What you return must match, exactly, the lines running from the one containing "At what coordinates" to the end of the data, both included, and must contain no pictures.

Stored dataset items
#####
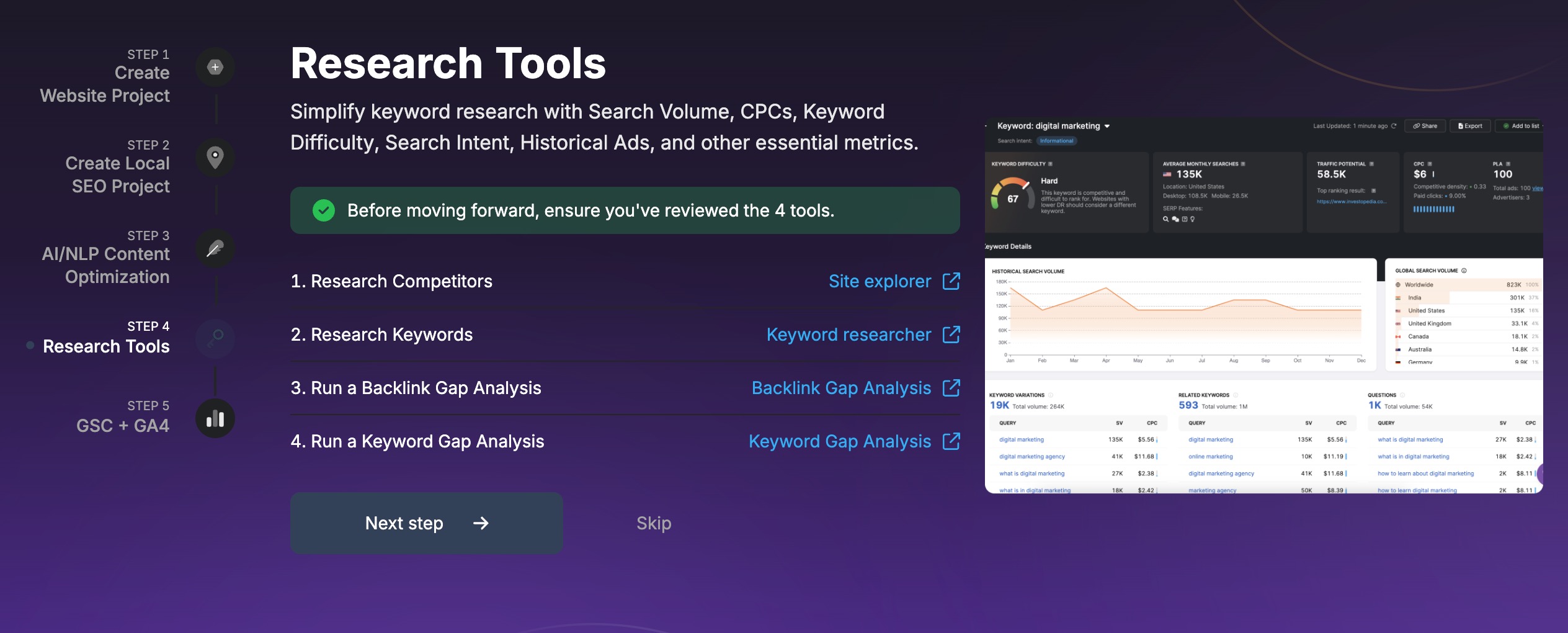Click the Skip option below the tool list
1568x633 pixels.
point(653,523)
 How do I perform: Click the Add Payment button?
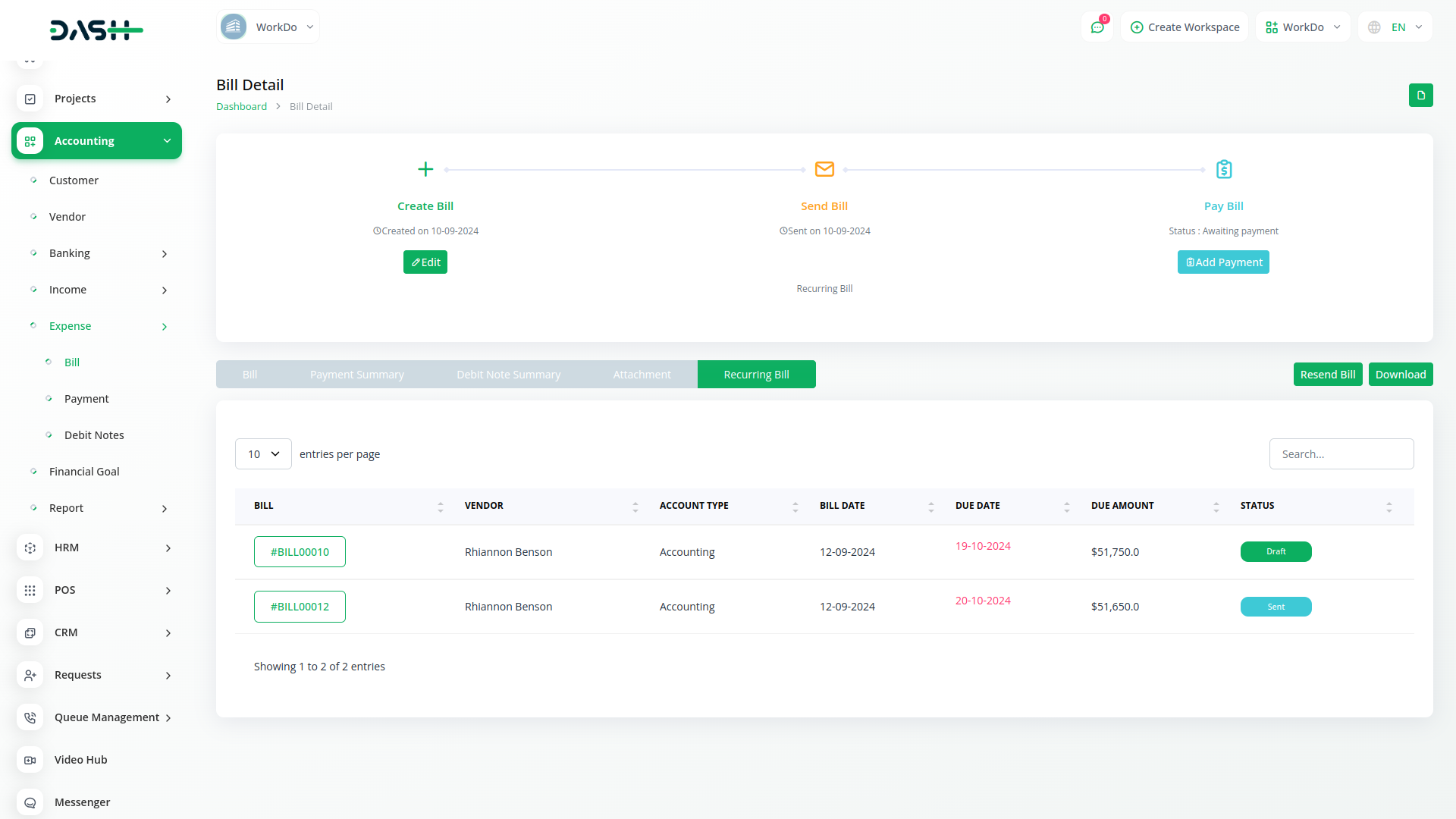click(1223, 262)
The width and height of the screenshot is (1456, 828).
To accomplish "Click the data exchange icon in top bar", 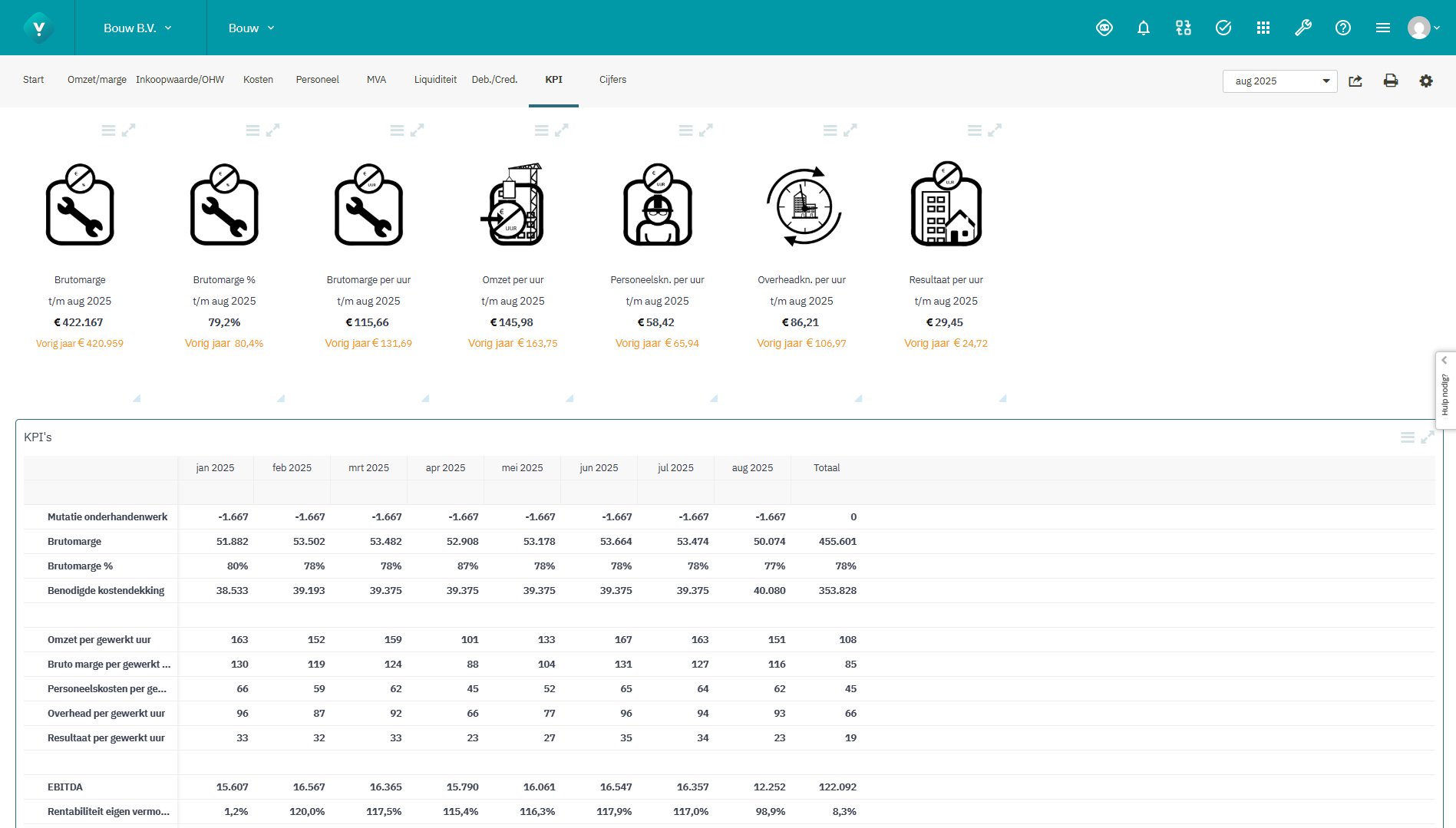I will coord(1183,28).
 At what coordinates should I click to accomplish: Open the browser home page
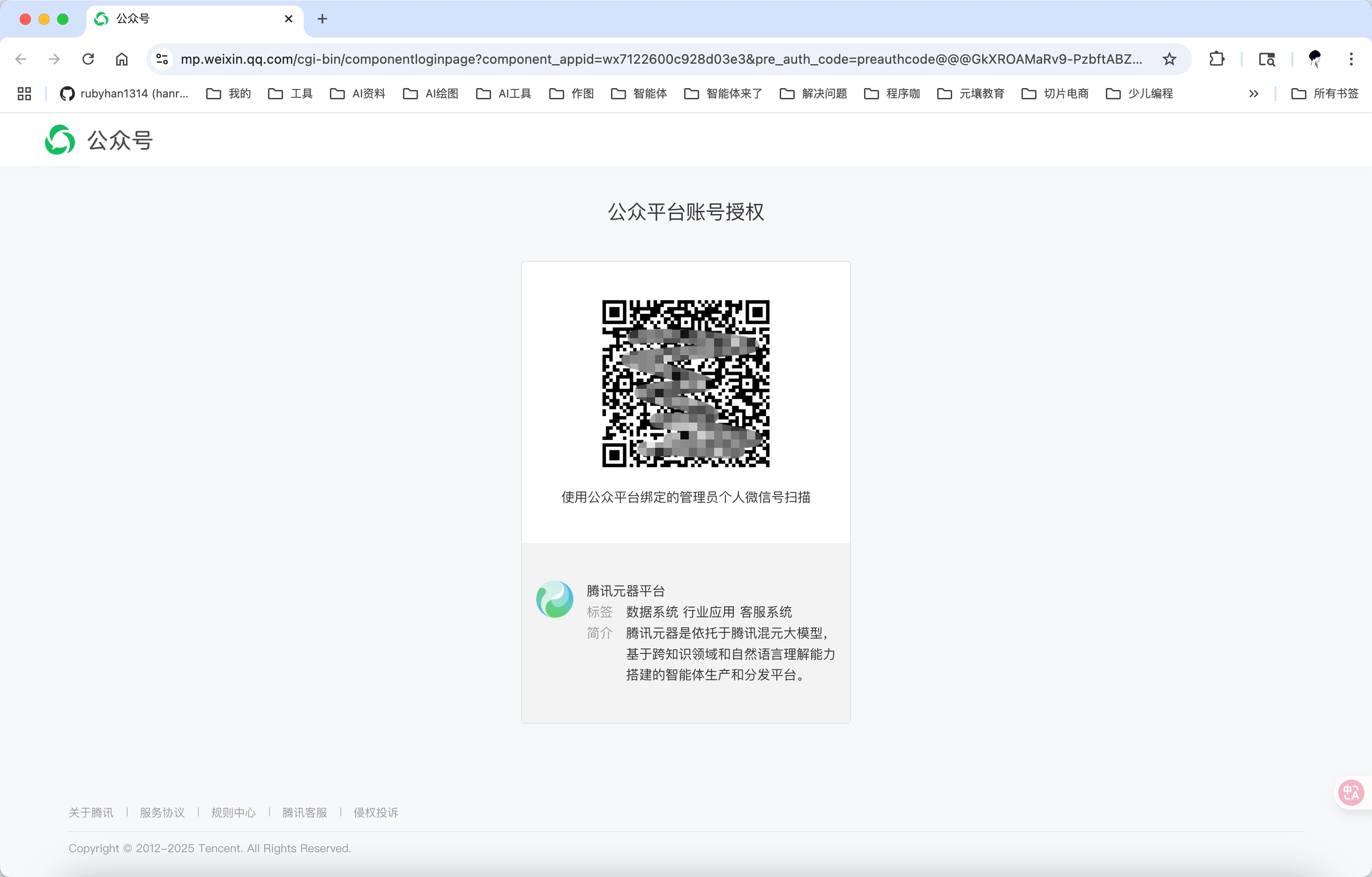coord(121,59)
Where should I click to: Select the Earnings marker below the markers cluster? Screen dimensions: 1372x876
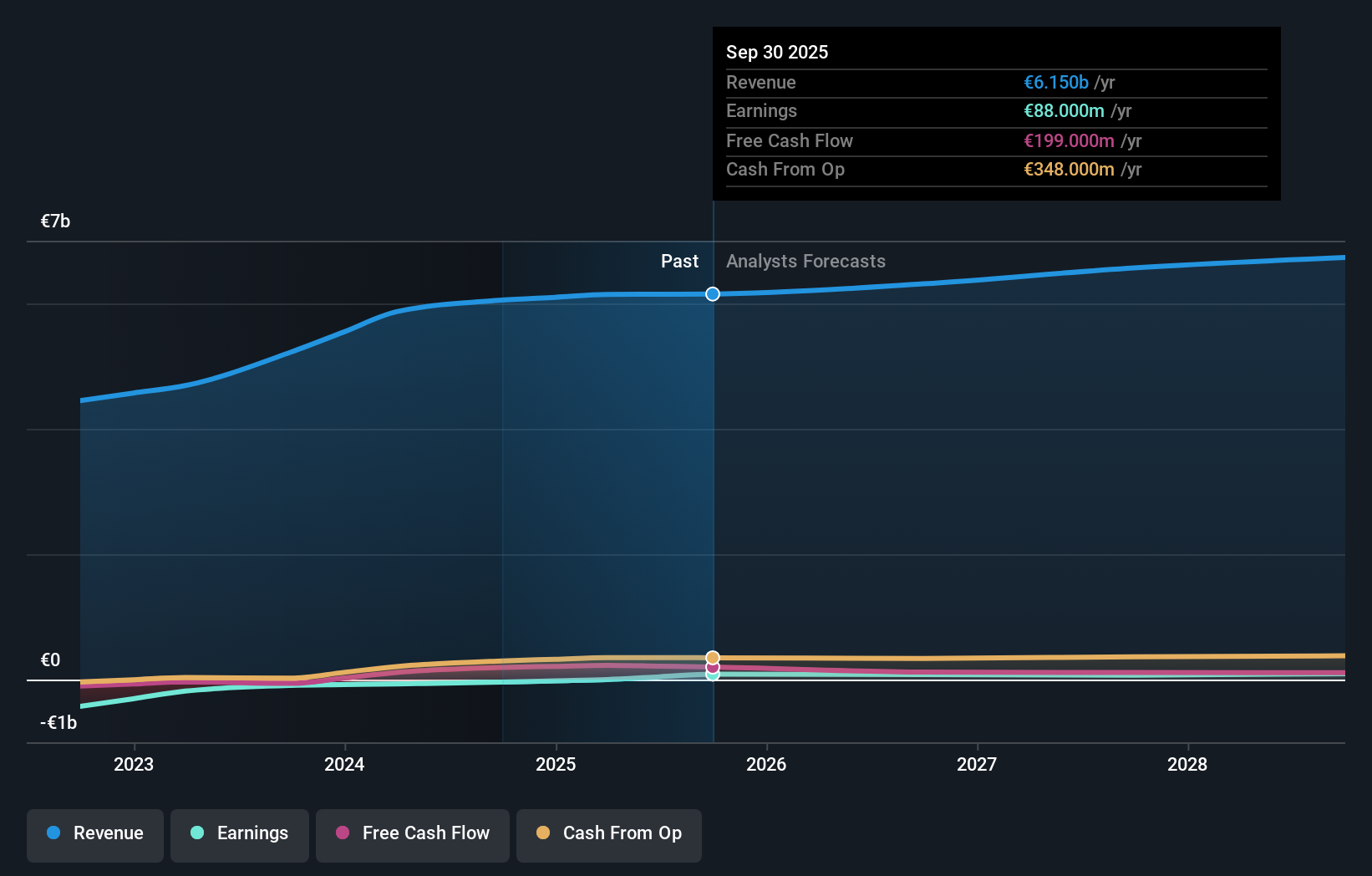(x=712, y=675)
#####
## YOUR RESPONSE
 At what coordinates should I click to accomplish: Open the browser home page
coord(121,59)
Where should I click to: Select the Earnings marker below the markers cluster? Screen dimensions: 1372x876
(x=712, y=675)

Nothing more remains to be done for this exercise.